Zu unterscheiden von der Frage, in welchem Umfang das Revisionsgericht die angefochtene Entscheidung nachzuprüfen hat, ist die Frage, unter welchen Voraussetzungen das Revisionsgericht überhaupt zu einer sachlichen Entscheidung berufen ist. Nur diese Frage regelt § 162 Abs. 1 SGG. Danach ist regelmäßig die Revision dann statthaft, wenn das Berufungsgericht sie zuläßt, und dieses hat sie zuzulassen, wenn über Rechtsfragen von grundsätzlicher Bedeutung zu entscheiden ist oder das Berufungsgericht von bestimmten höchstrichterlichen Entscheidungen abweichen will (§ 162 Abs. 1 Nr. 1 SGG). Hiernach macht keine noch so große wirtschaftliche Bedeutung des Einzelfalls für die Betroffenen die Revision statthaft; eine Vorschrift über die Statthaftigkeit der Revision wegen der Höhe des Streitwerts besteht - anders als im Verfahren nach der Zivilprozeßordnung und dem Arbeitsgerichtsgesetz und dem Verfahren vor dem Bundesfinanzhof - im SGG nicht. Durch diese Regelung wird betont, daß es die wichtigste Aufgabe eines Revisionsgerichts ist, mit seinen Entscheidungen die Einheit der Rechtsprechung zu sichern und der Fortbildung des Rechts zu dienen.
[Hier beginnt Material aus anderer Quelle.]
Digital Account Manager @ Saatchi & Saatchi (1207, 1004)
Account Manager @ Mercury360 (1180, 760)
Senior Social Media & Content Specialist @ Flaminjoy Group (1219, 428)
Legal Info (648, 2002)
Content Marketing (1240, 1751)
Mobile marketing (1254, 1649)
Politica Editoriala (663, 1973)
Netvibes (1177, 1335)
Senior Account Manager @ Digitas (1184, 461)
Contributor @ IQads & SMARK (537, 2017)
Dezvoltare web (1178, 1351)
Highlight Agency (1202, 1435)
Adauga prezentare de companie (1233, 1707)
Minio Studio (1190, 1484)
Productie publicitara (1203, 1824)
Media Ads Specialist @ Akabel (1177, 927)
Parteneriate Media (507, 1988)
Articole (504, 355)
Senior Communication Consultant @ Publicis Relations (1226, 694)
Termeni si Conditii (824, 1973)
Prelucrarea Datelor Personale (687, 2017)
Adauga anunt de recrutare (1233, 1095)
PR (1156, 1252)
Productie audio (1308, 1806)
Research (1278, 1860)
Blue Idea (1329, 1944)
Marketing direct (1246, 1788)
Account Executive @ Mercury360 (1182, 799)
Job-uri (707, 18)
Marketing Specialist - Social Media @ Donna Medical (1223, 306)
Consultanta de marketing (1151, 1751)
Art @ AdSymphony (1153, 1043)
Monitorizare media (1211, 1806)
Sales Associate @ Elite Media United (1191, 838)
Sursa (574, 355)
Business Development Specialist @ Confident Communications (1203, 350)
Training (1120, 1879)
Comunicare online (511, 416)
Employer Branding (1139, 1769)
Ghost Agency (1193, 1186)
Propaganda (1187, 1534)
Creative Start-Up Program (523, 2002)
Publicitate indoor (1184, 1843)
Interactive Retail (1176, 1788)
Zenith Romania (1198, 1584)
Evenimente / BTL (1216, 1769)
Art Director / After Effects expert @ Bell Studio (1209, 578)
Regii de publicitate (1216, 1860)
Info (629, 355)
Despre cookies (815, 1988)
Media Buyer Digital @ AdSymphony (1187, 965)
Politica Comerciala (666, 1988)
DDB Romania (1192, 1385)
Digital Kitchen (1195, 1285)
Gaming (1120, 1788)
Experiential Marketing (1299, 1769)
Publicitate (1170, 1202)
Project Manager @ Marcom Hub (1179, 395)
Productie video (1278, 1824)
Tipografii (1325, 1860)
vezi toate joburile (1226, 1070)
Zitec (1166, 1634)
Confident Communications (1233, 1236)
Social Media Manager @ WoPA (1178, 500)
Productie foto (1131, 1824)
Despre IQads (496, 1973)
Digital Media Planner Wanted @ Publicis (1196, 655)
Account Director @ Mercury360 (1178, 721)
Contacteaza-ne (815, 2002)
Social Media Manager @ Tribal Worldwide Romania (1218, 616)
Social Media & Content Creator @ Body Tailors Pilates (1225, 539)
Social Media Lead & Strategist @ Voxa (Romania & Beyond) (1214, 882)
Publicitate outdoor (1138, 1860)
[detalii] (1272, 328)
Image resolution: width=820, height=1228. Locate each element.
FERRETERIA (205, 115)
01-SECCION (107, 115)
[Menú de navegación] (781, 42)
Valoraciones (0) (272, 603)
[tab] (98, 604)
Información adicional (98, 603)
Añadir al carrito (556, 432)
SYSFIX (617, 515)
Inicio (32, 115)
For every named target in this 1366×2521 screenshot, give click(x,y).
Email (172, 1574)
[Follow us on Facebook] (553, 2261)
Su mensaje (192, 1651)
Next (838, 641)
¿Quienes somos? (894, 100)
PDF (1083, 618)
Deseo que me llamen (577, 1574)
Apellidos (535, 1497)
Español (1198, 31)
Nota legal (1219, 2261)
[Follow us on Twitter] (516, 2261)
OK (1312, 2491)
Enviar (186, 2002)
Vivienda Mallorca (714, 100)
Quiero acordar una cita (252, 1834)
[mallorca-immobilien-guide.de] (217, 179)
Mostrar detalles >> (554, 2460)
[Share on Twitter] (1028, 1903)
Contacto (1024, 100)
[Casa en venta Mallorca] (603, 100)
Zwei Ausnahmen von der Zulassungsrevision kennt freilich das SGG und regelt sie in den Nr. 2 und 3 des § 162 Abs. 1. In diesen Fällen ist die Revision, wie sich aus dem Vergleich mit der Nr. 1 dieses Absatzes ergibt, auch statthaft, wenn die zu entscheidenden Rechtsfragen keine grundsätzliche Bedeutung haben. Die Vorschrift des § 162 Abs. 1 Nr. 2 SGG ("wenn ein wesentlicher Mangel des Verfahrens gerügt wird") gilt für alle der Sozialgerichtsbarkeit zugewiesenen Angelegenheiten und soll eine Gewähr dafür bieten, daß die Berufungsgerichte im Einzelfall nicht gegen wesentliche Verfahrensvorschriften verstoßen. Die zweite Ausnahme (§ 162 Abs. 1 Nr. 3 SGG), auf die sich die vorgelegte Frage bezieht, ist beschränkt auf Streitigkeiten aus der Unfallversicherung und der Kriegsopferversorgung. Hier handelt es sich um die Beurteilung einer der materiellen Anspruchsvoraussetzungen, aber nur einer einzigen, genau bezeichneten und damit aus den übrigen herausgelösten Anspruchsvoraussetzung. Aus dem Zusammenhang der Vorschriften über die Statthaftigkeit der Revision läßt sich auch kein Anhalt dafür entnehmen, daß in der Unfallversicherung und der Kriegsopferversorgung die Revision in einem wesentlich weiteren Umfang statthaft sein sollte als in den anderen, der Sozialgerichtsbarkeit zugewiesenen Rechtsgebieten. Es muß sich für die Anwendbarkeit des § 162 Abs. 1 Nr. 3 SGG um die das Gesetz verletzende Beurteilung einer beiden Rechtsgebieten und nur ihnen gemeinsamen Frage handeln. Das aber ist die ursächliche Verknüpfung einer Gesundheitsstörung oder des Todes einerseits mit einem Arbeitsunfall oder einer Schädigung im Sinne des Bundesversorgungsgesetzes (BVG) andererseits. Die Frage, ob die Tatbestandsmerkmale des Arbeitsunfalls oder der Schädigung im Sinne des BVG gegeben sind, ist zwar wichtig, sie ist aber den beiden Gebieten nicht gemeinsam, und sie ist auch weder wichtiger noch schwieriger zu beurteilen als die Anspruchsvoraussetzungen in den übrigen der Sozialgerichtsbarkeit zugewiesenen Gebieten. Auch der Zusammenhang der Vorschriften über die Statthaftigkeit der Revision in der Sozialgerichtsbarkeit zwingt also dazu, die vom 2. Senat gestellte Frage zu verneinen.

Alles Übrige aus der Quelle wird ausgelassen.